Now, just over four years after my surgery, I have been deemed “cancer-free,” but the emotional and physical toll of that aggressive treatment is still fresh for me and for my family. If my cancer had been found earlier, I likely would have required less or no chemo and radiation, and perhaps could have forgone agonizing treatment side effects like abdominal pain that left me crying during chemotherapy, numbness in my hands (which fortunately is gone now) and an inability to sleep.
The debate over screening can be contentious, and will likely remain so as data continues to accumulate. There are cancer doctors who argue that definitive studies haven’t been done to prove that yearly mammograms in the 40-to-50 age group save enough lives. There are other doctors who are much more aggressive than I am and argue that a wait-and-see approach for some women with certain early-stage cancer is too risky. But I think most would agree we have a moral obligation to do better. The United States has the most advanced health care in the world, and yet so often I see cancer diagnosed too late or later than it should’ve been.

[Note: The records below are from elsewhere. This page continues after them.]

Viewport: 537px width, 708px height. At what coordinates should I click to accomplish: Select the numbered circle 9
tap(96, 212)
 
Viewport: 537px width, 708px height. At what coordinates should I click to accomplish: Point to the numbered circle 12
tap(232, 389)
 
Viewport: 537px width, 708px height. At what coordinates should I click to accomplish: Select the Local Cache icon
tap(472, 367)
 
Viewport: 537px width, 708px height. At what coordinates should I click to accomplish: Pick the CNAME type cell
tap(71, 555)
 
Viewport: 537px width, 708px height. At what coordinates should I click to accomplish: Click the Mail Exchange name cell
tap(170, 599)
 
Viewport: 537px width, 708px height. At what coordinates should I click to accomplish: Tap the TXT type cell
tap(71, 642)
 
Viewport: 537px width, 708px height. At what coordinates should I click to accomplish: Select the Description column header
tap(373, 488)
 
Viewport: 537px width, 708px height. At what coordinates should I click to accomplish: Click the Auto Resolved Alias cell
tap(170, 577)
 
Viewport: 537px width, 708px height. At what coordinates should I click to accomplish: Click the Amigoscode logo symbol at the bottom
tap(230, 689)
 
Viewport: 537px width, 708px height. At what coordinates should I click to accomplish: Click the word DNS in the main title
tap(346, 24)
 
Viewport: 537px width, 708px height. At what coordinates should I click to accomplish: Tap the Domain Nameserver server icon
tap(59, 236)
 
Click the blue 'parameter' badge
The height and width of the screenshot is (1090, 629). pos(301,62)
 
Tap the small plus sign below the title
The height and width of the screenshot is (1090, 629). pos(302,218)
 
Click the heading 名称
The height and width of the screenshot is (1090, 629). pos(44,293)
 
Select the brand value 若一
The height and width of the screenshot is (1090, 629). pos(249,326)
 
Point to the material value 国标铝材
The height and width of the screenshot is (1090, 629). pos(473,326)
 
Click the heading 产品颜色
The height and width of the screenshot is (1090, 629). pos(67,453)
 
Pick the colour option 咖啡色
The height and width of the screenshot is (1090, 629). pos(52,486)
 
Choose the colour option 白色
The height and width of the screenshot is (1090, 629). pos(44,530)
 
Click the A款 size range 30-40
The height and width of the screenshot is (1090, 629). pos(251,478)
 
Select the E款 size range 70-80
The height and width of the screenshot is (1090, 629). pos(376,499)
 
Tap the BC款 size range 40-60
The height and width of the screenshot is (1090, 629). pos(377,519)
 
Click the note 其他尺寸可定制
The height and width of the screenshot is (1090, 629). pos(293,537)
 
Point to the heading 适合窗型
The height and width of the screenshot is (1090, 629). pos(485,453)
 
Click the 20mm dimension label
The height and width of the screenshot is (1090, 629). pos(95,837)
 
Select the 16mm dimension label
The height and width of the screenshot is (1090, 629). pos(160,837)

It would be helpful if cancer screening recommendations became more unified for people at average risk and more individualized for groups at higher risk. We should have more open conversations about how mammograms, ultrasounds, M.R.I.s and doctors’ breast exams are imperfect. They sometimes identify abnormalities that are benign, and the anxiety created by a false positive imaging or biopsy is significant.
The goal should not be to find less cancer, but to be more thoughtful about what to do with the cancer we find. There’s no one-size-fits-all approach, and people’s appetites for risk and side effects are important to consider. What we need are more efforts to determine which patients will respond to which treatments best, so that when we do find cancer, we can provide patients with the greatest outcomes and shot at survival.